I’ve had a fascination with Automatic knives for many years. I have a Benchmade, a decent quality foreign made and a Gerber that I’ll carry from time to time. Recently, I had the opportunity to get my hands on one of the Piranha auto’s and actually ended up adding a few of them to the store. Last week, we made a camping trip to the northlands and I took along a “Pocket” model to try out.
The Piranha knives are made entirely in the USA. Twin Falls, Idaho to be specific. The company seems to maintain a pretty low profile and the knives apparently do quite well selling themselves. Prior to adding the knives to the store, the majority of the articles I found on them were positive with a number recommending them over the Benchmade and some of the other majors out there. I had to find out for myself just how good they are.

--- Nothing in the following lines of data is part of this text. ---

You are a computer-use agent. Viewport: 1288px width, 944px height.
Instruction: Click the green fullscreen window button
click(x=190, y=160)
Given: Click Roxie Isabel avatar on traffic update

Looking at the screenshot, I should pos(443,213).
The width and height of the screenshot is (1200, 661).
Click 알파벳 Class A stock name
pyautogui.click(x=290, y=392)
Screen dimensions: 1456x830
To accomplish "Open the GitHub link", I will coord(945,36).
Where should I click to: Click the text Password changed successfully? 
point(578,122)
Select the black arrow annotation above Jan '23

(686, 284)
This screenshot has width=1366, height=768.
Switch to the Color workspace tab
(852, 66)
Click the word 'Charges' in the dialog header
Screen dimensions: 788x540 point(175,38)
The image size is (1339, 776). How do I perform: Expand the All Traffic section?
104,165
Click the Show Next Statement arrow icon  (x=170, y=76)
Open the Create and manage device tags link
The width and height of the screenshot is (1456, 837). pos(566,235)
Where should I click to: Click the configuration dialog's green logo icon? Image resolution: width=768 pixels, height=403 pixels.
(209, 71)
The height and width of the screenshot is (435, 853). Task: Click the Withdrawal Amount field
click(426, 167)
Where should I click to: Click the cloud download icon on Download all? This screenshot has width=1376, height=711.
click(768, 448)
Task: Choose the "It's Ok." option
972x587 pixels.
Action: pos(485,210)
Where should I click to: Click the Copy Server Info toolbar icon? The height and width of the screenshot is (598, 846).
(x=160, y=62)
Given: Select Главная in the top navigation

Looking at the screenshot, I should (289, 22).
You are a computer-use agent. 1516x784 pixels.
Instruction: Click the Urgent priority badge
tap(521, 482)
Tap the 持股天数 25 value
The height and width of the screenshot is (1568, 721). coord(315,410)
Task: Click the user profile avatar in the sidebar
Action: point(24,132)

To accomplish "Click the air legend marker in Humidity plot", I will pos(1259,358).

In general, Piranha uses either 154CM or S30V steel in their blades. With the exception of their Excalibur OTF model, blades are hardened to 60-61 Rc. For whatever reason, the Excalibur comes in at 59Rc. Finish is a stonewash, mirror polish or Tactical Black coating. Most can be had with either a plain or partially serrated blade. All of the knives I received were razor sharp.
Handles are Aircraft grade aluminum. All of the handles feature unique cuts or texturing that are both effective and comfortable to hold. The texturing is slightly beveled on the edges to give a very smooth feel. And of course, the Aluminum results in a lightweight knife. Pocket clips are Titanium for strength and weight.
The screws are stainless steel. Springs in side opening models are coil springs. Coil springs or flat springs, which are the best design choices? All I can tell you is the Piranha’s are some of the fastest opening auto’s I’ve handled. Blade lockup is tight and side play is virtually non-existent.
Piranha Pocket in use
The first thing I noticed was the height of the release button. Piranha did a superb job of cutting the relief into the handle and keeping the button low but accessible. The chances of accidently deploying the blade in your pocket is hard to imagine happening.
The Pocket model has a blade that’s just .09″ thick. That’s a slim blade that proved ideal for slicing and dicing.
My wife and I used the Pocket for a variety of uses. Food prep, opening a few boxes, trimming some para cord, etc. I really liked that slim blade profile but what I really appreciated was the handle design. If they had taken a mold of my hand they couldn’t have designed a better fit. The finger grooves are generous and right where you want them. With the aluminum handle, 154CM blade and stainless screws, cleanup was as simple as throwing it in with the rest of the dishes.
The 154CM blade did a super job of holding an edge. As I said, we cut a variety of materials and I’ve been carrying/using the Pocket for over 2 weeks now. Use is on a daily basis and the edge is far from ‘done’.
It was hard to find much I didn’t like about the Piranha Pocket. The fit, finish, material quality are all top notch. BUT, I do wish it carried a bit lower in my pocket. Something I might consider would be to remove the pocket clip and carry it in my pocket. The light weight (2.4 oz) makes it no heavier then most traditional slip joints. I do like the clip to attach it to my pack so I’ll most likely leave it alone. Otherwise, as far as I’m concerned, the Piranha is a winner!